OpenBSD/sgi
#1
OpenBSD/sgi
First of all I wish you all a happy new year!

I'd like to make you aware of something I've been plotting on since a while now - actually since OpenBSD retired the sgi architecture after 6.9 in Oct 2021. Back then I was pretty sad about that move, although it was on the table since a while already back then - actually since 6.6 IIRC, but some person or some people kept it alive until after 6.9. Much obliged for that.
Back then I by chance - well, it was more like trial and error - discovered that the octeon userland is actually compatible with sgi kernels - they use the same packages tree, so they ought to. You only need to change the baud rate for the console device to 9600 for sgi. I later found out that the 6.9 IP30 kernels even work with 7.0 octeon file systems. As I run my machines diskless switching between kernels and userlands is as easy as changing a symlink. Back then I thought this could allow to only forward port the sgi kernels and use the octeon userland stuff and hence avoid creating sgi userlands.

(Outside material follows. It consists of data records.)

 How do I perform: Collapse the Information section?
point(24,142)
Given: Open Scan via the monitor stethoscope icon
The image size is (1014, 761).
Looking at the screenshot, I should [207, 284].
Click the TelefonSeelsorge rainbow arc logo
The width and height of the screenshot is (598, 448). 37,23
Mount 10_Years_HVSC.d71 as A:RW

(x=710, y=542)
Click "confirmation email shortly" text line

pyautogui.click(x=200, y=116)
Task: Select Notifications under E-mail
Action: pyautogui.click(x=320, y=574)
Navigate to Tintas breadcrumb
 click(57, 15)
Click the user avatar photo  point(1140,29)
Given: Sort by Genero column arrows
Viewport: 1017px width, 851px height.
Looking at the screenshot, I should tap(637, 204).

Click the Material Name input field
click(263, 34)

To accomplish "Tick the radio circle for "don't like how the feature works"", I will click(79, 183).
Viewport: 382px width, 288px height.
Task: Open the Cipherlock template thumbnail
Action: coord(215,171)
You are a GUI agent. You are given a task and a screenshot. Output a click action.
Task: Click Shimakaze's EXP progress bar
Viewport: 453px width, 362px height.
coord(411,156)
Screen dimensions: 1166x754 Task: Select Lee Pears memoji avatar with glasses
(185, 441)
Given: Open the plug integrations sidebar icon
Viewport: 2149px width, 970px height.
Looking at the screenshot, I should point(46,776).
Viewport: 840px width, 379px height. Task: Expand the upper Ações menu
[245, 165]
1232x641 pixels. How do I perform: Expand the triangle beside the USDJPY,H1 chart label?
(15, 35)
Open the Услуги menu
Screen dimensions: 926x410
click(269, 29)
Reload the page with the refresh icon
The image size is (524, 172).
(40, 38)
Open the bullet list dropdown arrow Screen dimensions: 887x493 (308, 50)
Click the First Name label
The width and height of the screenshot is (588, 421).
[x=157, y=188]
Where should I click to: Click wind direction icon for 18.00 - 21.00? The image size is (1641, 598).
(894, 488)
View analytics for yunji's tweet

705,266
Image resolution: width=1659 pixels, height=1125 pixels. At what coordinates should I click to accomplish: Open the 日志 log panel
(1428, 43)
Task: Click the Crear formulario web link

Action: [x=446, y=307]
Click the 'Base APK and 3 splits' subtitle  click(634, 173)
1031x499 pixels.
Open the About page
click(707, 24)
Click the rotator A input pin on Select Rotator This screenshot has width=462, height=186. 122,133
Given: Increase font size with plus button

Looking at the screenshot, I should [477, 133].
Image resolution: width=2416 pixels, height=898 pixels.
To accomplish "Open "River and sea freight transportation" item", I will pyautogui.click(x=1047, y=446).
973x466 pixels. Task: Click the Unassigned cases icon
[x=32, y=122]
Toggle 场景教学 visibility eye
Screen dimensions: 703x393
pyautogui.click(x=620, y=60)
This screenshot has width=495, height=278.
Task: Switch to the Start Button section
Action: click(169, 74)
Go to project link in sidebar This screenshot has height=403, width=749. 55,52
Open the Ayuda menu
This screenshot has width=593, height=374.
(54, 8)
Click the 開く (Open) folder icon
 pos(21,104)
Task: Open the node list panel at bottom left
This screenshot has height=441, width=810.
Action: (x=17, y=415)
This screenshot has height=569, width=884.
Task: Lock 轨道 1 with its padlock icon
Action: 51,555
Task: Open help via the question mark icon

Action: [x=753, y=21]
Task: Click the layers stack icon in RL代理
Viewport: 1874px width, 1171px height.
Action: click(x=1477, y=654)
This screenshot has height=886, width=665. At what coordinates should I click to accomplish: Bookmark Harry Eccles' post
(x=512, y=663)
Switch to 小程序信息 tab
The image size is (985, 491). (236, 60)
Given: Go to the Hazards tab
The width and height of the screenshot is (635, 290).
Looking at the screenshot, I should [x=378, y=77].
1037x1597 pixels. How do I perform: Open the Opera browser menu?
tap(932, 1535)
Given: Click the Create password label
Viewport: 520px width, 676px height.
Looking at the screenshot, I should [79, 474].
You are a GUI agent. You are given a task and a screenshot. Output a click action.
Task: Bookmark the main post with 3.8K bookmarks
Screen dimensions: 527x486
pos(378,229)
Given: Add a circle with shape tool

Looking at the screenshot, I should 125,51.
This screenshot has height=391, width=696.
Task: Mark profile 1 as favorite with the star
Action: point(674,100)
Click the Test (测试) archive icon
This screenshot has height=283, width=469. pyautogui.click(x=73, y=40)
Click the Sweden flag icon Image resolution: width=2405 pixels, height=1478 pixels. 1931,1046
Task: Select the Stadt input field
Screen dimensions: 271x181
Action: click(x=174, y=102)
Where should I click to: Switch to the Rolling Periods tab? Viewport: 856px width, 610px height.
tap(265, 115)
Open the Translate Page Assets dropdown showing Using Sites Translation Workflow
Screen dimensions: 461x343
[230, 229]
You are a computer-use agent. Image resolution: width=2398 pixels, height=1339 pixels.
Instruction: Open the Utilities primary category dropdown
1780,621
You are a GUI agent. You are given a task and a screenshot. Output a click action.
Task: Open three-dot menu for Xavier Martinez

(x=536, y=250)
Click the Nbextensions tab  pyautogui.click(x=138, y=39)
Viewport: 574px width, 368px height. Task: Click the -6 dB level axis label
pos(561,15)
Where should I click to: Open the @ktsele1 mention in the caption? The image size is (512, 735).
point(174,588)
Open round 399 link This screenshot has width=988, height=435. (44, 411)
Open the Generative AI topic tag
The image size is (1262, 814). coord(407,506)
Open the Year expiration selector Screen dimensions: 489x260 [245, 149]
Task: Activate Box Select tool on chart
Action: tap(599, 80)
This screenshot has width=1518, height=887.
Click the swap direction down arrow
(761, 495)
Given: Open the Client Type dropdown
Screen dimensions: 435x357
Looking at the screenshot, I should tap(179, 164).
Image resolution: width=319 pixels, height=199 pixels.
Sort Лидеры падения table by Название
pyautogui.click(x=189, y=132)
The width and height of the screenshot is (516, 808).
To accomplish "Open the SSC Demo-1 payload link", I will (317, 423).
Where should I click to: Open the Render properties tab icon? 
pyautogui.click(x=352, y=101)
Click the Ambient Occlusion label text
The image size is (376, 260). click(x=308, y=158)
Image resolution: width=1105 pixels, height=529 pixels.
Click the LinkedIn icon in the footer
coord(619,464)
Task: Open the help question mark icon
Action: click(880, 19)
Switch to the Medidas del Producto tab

Well, time passed on and I didn't get anywhere for that, but in late November 2022 I finally found the time and dedication to get things going. First things I noticed was, that it seems to be impossible to compile sgi kernels from an octeon userland, as these are missing the gcc 4.2.1 that's needed for compiling the sgi kernels, it looks like LLVM/clang can't do that for sgi kernels. Well, so I was stuck with a 6.9 sgi userland, but this one so far allowed to build all sgi kernels.

I used the GitHub mirror of OpenBSD's CVS src repository for this endeavour - mainly because I'm much more familiar with git than with cvs and rather wanted to invest my time in the actual task than to invest it in learning all about cvs. I started by reverting the commits that removed the sgi related stuff, based on the src repo leaving 7.0-beta. Then I tried to compile the sgi kernels and worked through all errors during compilation by reverting related commits that removed additional sgi stuff and by replaying changes that seemed to be needed from the octeon arch. Unfortunately not all missing things show already during compilation but so far I was able to get everything going on my test machines, except for one kernel (see below).

I've created three branches, check the links (and the history of those branches) for details about the changes I made:
My available resources for compilation are unfortunately rather limited: I am doing everything on my dual 300 MHz R12K Octane, which is good enough for building the kernels (about 50 mins per kernel and a little faster than my Octane2 with a single 400 MHz R12K) but struggles with userland builds. I tried to build an OpenBSD/sgi 7.0 userland for a while now - so far it ran for an aggregated 110 hours, and mostly for LLVM/clang actually - but it's still not done. I modified the main Makefile to be able to interrupt a build and later continue without loosing the already compiled stuff as I don't want to run my machine unattended for too long.

I'm not sure what LLVM/clang is used for on OpenBSD/sgi other than compiling LLVM/clang, the sgi userland was compiled mainly with gcc 4.2.1 IIRC, the kernels can only be compiled with gcc 4.2.1 IIUIC. Hence I'm thinking about skipping the build of LLVM/clang and modify the release file lists accordingly so I can build an OpenBSD/sgi userland w/o building LLVM/clang. It looks like I simply don't have the computing resources to build LLVM/clang in an acceptable amount of time. Assuming an Origin 350 with 4 x 1 GHz R16K could really be 2 x 3 times as fast as my Octane with 2 x 300 MHz R12K this could be done in maybe under a day with such a machine.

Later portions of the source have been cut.